KAH-RAMMMM! Through the ceiling burst a blue, yellow-topped missile that landed before the pillow fighters. A missile in the form of a superwoman!
[In The Hall of the Mountain King]
Howard’s face filled with respect. “And the mightiest of the mighty, Super Holly Hansson, has arrived! She faces these villainous traitors alone, as a hero should! Hundreds of them! One of her!” The camera filled with his ominous face. “I actually pity them.”
The camera showed Super Holly stalking toward the cowboy-hatted pillow fighters, her red cape rustling like a flag, her long blonde hair fluffed out like an angry lion’s mane. “Do me a favor, you slime-soaked Stumpers! Don’t give up easy!”
They yelled to each other, “Stumpfinger’s worst enemy! Get her!”
Holly sneered at them stalking toward her. “Ooo, the big bad Stumpers gonna fluff me to death? Be sure you got all the stuffing up on end—” POOF! “HEY!” PLAFF! “Stoppit!” FLOOF! “I actually felt that!” PLOOF PLAFF FLOOMPH PLOOF PLOOMMMFF!!! “What’re those pillows stuffed with?”

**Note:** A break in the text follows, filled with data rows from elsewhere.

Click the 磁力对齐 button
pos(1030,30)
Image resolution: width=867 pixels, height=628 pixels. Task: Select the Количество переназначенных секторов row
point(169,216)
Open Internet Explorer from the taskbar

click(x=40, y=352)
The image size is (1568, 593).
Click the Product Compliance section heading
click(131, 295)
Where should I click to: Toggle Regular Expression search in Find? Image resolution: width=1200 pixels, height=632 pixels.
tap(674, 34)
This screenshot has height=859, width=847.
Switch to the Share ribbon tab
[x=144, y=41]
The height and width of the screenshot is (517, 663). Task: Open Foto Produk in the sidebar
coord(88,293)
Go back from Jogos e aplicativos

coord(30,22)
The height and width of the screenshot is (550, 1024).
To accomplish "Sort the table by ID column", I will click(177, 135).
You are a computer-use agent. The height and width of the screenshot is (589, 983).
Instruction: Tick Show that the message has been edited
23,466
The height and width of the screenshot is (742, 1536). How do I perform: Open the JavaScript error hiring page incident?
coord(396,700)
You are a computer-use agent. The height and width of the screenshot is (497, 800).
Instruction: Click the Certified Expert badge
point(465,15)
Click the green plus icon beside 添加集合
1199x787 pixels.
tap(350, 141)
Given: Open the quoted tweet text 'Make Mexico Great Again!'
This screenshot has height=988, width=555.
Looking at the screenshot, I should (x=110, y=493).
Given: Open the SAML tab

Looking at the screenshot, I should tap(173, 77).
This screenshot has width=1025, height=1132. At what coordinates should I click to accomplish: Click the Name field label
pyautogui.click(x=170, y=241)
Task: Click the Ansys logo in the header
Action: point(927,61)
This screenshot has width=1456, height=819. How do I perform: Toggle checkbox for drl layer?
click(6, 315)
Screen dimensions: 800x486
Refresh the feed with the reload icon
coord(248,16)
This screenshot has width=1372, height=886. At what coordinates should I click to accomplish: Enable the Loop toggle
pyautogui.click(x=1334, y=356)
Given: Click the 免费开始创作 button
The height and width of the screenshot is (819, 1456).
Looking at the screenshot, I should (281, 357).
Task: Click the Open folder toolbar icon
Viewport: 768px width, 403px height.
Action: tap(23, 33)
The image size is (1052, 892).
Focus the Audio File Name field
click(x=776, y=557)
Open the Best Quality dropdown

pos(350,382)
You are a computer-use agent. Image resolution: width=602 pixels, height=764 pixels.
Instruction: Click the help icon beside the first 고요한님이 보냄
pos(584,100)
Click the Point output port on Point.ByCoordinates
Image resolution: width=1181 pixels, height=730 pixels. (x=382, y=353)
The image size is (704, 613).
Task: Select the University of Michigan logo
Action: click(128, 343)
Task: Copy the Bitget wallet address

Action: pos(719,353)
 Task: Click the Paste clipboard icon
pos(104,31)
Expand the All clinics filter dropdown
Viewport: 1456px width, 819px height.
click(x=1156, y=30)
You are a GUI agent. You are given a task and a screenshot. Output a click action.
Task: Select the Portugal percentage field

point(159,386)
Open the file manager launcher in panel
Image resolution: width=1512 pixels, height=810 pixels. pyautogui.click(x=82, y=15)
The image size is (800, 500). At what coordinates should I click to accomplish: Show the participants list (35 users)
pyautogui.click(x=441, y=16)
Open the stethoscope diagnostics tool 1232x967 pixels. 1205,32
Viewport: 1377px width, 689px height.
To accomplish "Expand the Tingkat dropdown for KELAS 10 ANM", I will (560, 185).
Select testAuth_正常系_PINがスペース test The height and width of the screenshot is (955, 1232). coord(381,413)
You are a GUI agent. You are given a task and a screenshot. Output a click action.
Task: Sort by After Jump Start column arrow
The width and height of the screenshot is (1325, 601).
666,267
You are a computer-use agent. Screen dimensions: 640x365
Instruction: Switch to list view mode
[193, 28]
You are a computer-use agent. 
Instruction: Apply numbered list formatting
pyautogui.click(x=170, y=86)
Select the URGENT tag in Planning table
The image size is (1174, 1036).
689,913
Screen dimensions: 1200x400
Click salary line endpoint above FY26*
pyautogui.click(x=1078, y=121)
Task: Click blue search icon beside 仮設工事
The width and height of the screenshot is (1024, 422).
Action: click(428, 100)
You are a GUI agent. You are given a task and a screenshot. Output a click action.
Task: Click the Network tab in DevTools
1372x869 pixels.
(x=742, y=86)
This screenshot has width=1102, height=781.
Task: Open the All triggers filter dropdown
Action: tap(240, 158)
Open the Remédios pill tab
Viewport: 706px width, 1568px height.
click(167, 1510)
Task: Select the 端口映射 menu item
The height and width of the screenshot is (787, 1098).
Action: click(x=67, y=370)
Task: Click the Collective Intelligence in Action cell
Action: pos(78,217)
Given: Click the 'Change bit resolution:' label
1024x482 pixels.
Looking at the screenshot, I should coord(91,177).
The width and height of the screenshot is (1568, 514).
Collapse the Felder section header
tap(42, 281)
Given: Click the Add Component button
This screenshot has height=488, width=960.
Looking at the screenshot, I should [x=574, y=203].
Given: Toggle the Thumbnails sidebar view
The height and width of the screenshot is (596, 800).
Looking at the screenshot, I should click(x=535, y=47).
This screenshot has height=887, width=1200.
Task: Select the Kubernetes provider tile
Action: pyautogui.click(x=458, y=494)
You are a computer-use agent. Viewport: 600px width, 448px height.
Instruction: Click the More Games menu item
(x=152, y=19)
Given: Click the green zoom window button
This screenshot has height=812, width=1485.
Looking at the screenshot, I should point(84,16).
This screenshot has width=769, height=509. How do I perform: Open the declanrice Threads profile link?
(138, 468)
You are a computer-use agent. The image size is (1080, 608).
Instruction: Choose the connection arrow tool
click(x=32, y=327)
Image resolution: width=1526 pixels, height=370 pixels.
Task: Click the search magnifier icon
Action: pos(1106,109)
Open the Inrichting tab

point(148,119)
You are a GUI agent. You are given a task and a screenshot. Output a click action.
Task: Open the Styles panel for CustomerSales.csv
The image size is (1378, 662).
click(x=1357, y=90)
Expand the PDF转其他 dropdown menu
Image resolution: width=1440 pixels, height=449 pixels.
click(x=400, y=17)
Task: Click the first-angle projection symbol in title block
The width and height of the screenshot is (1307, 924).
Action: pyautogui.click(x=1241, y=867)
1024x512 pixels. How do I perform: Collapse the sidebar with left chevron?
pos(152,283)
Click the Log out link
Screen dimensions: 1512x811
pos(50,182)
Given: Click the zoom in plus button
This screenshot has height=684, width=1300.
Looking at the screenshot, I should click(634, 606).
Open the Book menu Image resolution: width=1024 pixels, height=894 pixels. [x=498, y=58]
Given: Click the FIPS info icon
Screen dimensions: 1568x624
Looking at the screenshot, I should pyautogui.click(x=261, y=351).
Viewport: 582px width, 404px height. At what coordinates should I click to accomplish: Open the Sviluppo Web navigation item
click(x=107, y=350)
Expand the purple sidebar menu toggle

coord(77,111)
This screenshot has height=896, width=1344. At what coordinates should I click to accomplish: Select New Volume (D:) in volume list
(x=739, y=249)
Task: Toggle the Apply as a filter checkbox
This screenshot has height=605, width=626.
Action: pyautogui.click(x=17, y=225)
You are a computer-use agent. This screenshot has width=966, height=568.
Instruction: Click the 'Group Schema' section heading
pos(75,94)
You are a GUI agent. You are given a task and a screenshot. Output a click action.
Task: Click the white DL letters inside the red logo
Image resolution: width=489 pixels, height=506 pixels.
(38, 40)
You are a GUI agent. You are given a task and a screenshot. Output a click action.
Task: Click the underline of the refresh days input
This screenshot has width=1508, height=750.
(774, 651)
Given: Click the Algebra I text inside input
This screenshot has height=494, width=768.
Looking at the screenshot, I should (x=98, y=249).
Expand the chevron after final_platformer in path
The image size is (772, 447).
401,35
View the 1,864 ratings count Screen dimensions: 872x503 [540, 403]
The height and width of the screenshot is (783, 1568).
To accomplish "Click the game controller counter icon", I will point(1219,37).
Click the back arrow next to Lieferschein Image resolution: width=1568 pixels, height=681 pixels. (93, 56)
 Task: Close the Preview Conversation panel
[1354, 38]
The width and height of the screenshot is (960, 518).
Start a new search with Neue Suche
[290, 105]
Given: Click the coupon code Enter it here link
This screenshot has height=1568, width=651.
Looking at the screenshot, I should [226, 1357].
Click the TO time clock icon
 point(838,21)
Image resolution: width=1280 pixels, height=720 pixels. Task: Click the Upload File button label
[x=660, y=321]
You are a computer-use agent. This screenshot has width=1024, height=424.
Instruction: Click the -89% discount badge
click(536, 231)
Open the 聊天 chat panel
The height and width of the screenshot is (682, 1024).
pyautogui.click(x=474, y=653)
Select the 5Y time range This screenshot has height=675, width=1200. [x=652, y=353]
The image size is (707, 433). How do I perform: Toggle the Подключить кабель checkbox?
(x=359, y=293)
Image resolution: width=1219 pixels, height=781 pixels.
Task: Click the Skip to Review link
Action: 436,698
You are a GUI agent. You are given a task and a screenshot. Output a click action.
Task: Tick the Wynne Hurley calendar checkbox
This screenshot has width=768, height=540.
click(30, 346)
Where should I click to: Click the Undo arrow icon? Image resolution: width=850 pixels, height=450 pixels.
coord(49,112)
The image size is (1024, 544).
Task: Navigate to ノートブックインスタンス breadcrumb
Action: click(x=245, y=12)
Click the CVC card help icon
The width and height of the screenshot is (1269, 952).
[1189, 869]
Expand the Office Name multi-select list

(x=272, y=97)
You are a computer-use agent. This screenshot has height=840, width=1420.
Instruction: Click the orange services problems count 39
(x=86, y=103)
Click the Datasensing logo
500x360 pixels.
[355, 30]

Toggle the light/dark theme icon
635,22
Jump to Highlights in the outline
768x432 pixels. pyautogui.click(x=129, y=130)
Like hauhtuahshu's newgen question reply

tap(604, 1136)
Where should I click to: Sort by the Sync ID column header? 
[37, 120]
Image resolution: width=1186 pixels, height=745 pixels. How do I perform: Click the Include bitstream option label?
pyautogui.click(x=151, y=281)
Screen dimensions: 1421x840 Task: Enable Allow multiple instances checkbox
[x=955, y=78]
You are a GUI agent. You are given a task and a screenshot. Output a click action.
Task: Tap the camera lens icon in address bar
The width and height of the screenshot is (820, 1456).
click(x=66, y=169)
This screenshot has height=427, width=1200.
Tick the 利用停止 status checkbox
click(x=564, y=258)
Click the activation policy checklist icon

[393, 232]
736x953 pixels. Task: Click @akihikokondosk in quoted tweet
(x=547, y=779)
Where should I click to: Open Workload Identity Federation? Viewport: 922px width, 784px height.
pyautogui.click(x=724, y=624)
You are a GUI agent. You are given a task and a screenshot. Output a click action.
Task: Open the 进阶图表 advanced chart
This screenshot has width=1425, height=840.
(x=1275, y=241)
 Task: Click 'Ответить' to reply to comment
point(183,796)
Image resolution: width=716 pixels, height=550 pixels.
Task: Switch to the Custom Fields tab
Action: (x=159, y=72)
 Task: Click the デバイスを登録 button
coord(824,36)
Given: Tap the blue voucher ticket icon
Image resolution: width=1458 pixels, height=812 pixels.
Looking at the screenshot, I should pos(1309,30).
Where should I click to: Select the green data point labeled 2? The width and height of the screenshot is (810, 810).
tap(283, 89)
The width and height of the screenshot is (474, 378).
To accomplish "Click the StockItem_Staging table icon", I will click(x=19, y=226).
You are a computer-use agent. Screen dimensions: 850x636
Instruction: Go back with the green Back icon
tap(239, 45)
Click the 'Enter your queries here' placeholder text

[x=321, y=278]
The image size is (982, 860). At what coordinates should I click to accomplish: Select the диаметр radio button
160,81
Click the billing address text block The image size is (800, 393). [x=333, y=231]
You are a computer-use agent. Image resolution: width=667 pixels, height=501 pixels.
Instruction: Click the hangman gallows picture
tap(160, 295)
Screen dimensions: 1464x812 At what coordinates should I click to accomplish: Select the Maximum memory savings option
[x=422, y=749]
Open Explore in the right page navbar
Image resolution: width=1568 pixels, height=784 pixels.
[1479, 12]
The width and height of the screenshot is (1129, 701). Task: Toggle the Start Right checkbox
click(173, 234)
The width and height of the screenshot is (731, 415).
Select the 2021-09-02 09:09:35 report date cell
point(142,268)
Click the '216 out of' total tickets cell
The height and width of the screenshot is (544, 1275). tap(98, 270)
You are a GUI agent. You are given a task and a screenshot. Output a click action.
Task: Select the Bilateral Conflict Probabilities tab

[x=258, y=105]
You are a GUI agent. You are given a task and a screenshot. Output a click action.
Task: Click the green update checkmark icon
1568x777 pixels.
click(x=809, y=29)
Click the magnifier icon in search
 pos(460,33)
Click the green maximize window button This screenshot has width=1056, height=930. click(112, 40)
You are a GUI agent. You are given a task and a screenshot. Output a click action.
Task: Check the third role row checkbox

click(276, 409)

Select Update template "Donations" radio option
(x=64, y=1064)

Teri stared at the shreds of the goon’s pillow. She whispered, “My samurai sense… warning me…” She took a phone out of a pocket, pointed it, and read it. “NO!”
Howard reported, “The Smiling Samurai now spins her sword faster than the human eye! Quicker than a centrifuge! How does she do it? Why does she do it?”
Teri stopped spinning her sword. She glared at Pillow Guy. “I sliced and destroyed every virus that was stuffed into YOUR pillow!”
Pillow Guy gasped! “B-b-but I didn’t do that!”
Teri looked past him. Her cherubic face filled with horror. She yelled, “Holly! STOP!!!“
Super Holly Hansson held aloft hundreds of Stumpers in one gigantic blue telekinetic hand, and their pillows in the other. Her face twisted with warrior rage! “THIS IS HOW I WIN PILLOW FIGHTS! WITH APPLAUSE!!!“
Howard filled the chamber with his mighty obnoxiousness. “SUPER HOLLY HANSSON! DESIST, I SAY! FOR THOSE PESTILENT PILLOWS ARE FULL OF—”
Holly clapped her telekinetic hands, an ear-splitting, earth-quaking, soul-shattering super-sonic boom: PLOOFFFOOOOOOOOOOOOOOOMMMMMMMM!!!!!!